_EXERCISE DIRECTIONS_.
Quote every one of the entries below word for word, and leave the pictures out of your answer.

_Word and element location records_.

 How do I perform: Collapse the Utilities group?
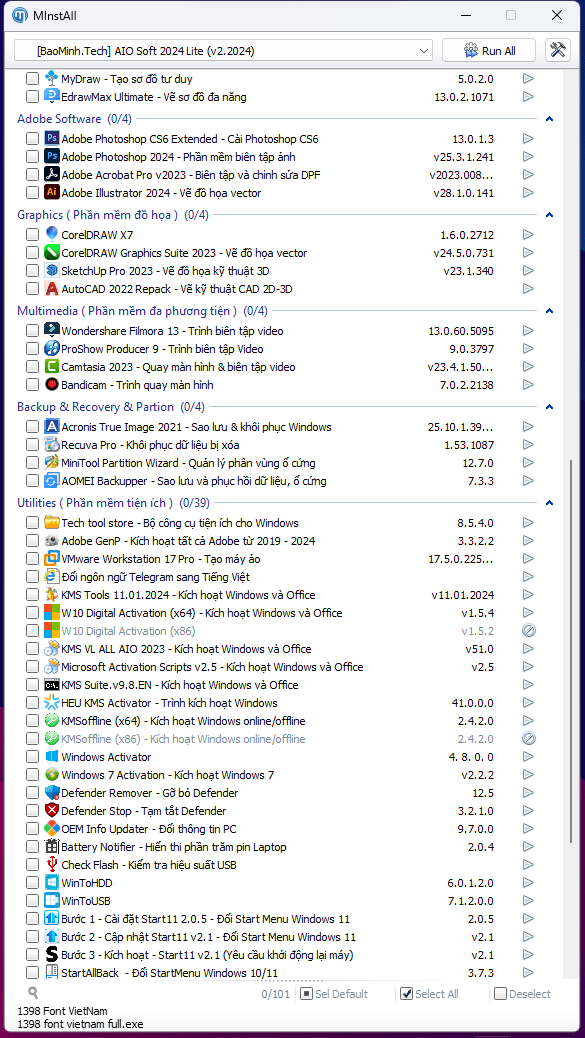(549, 503)
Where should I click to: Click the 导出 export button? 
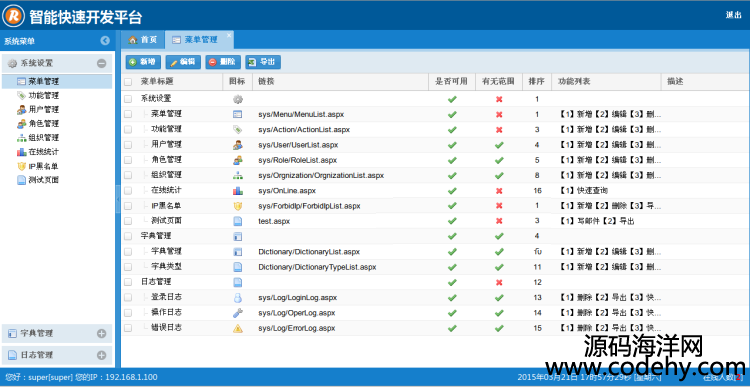tap(263, 62)
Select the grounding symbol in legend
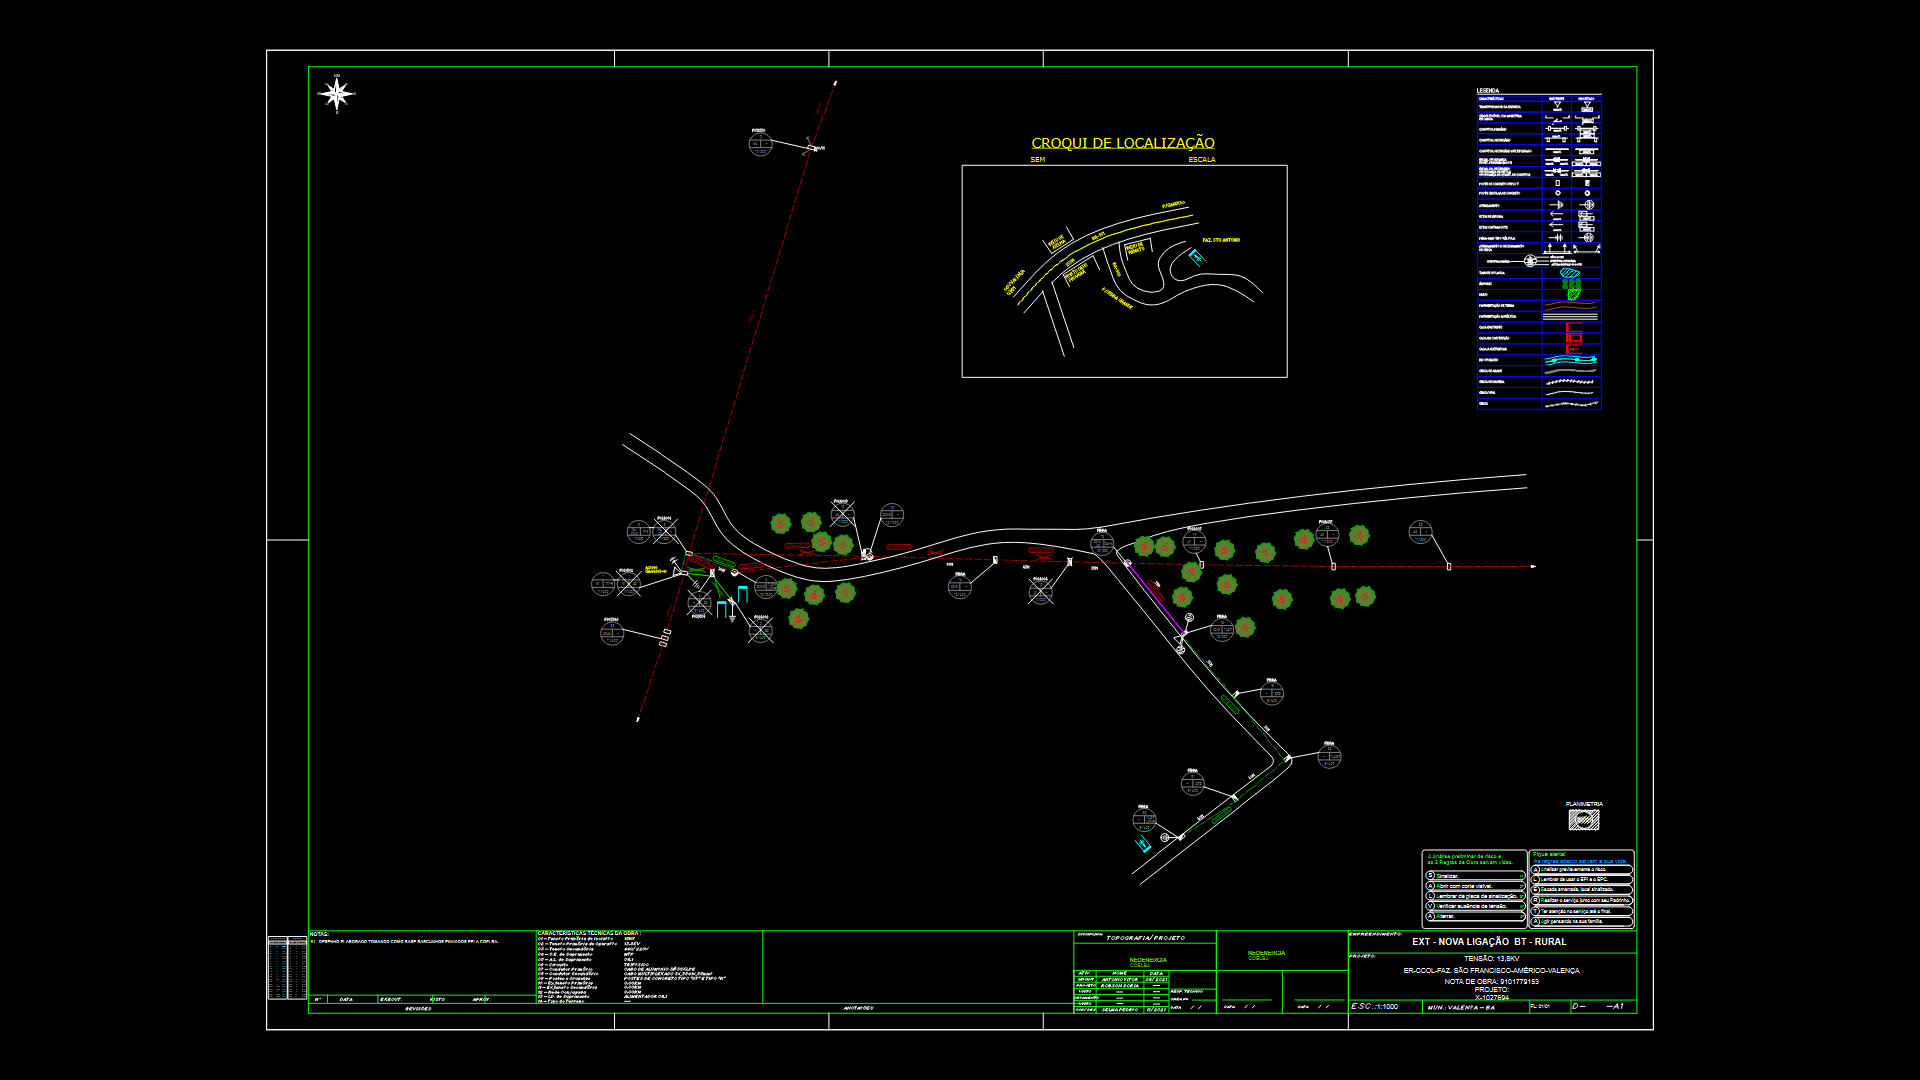 [x=1557, y=205]
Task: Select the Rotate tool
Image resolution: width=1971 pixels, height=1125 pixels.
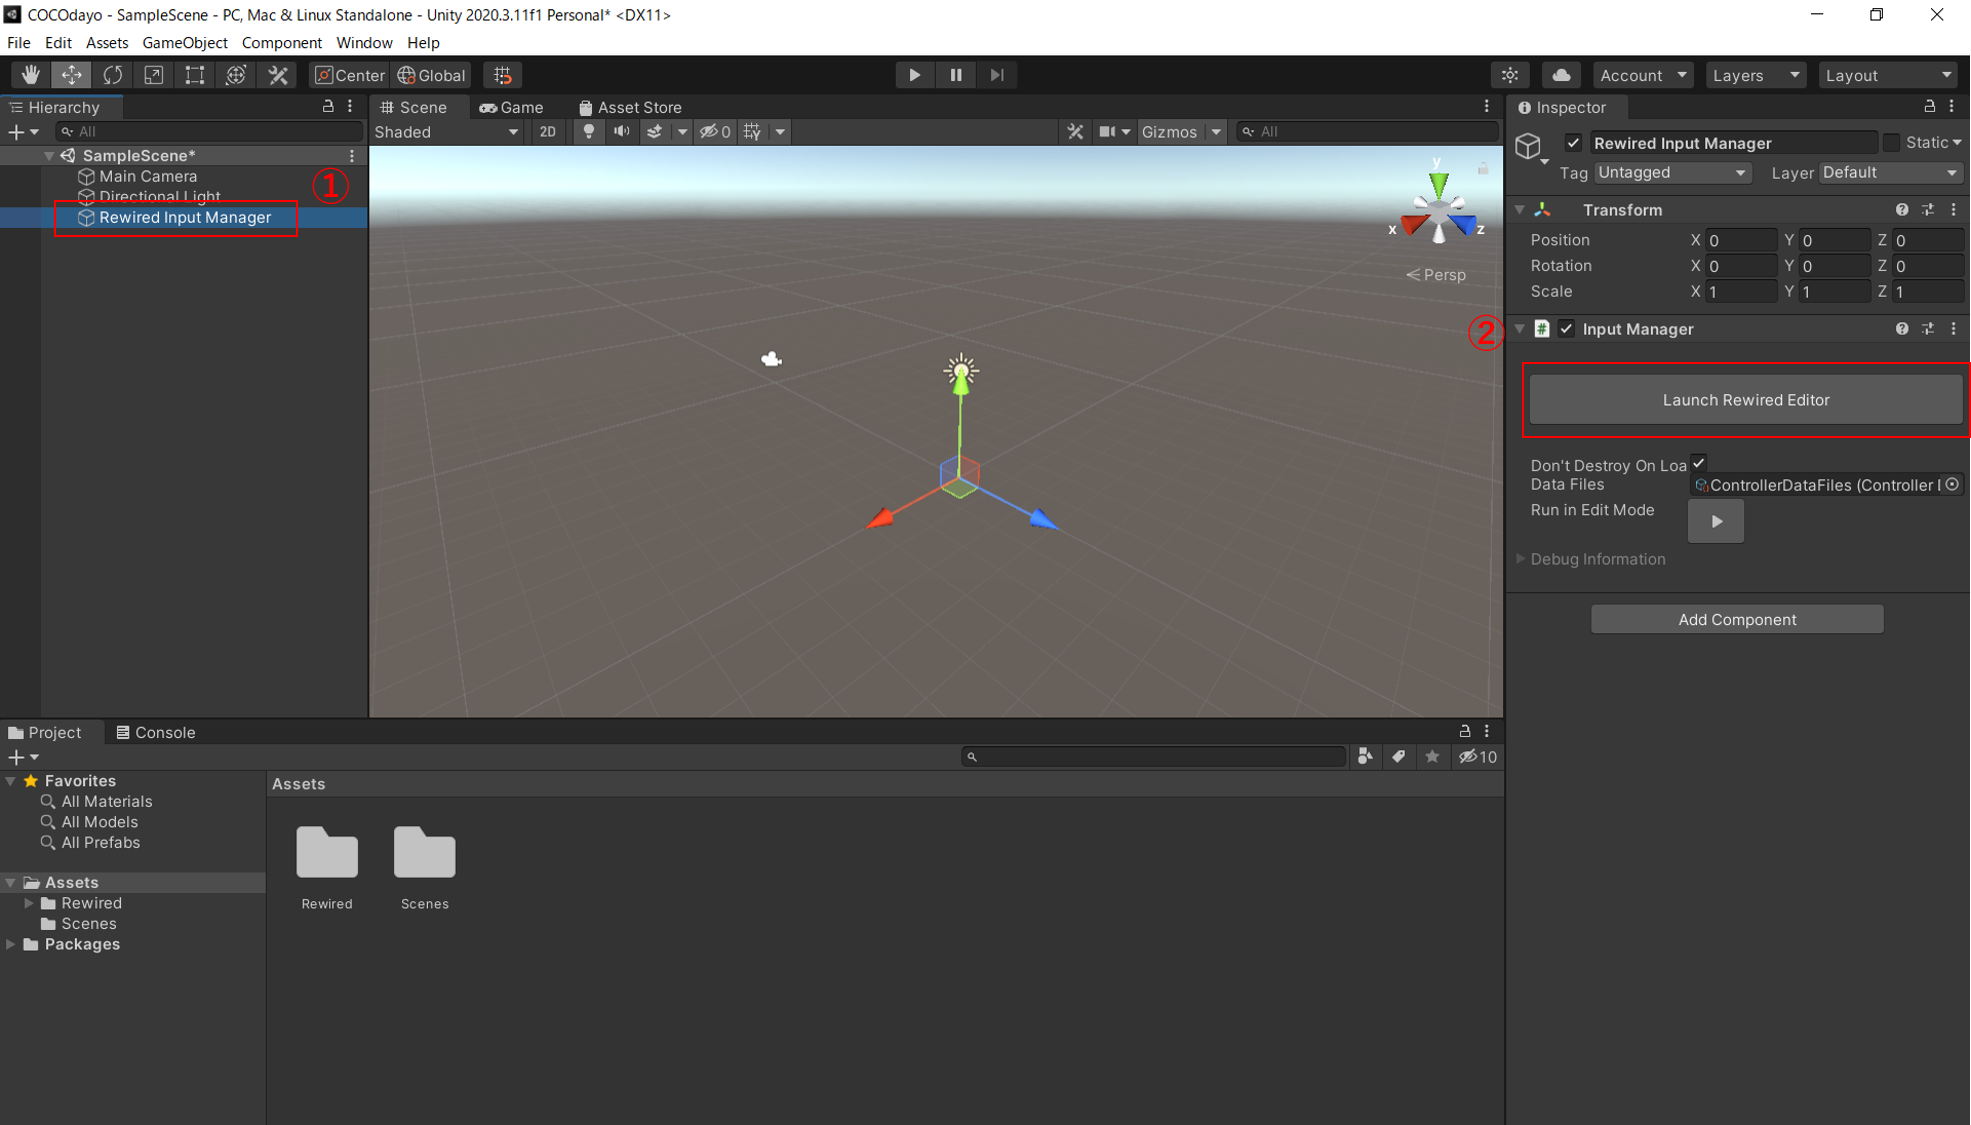Action: click(113, 74)
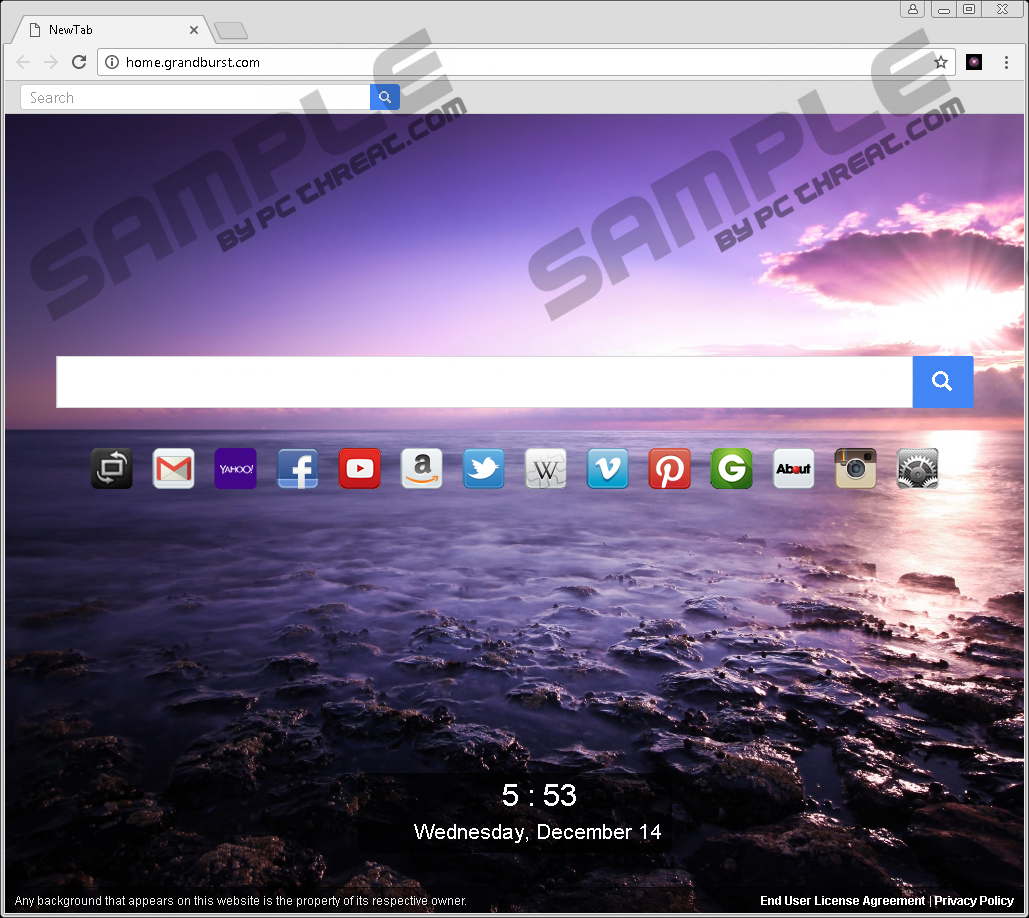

_EXERCISE OUTPUT_.
 How do I perform: Collapse the Utilities group?
(549, 503)
Where should I click to: Click the 导出 export button? 
tap(263, 62)
Select the grounding symbol in legend
 [x=1557, y=205]
Task: Select the Rotate tool
Image resolution: width=1971 pixels, height=1125 pixels.
Action: click(113, 74)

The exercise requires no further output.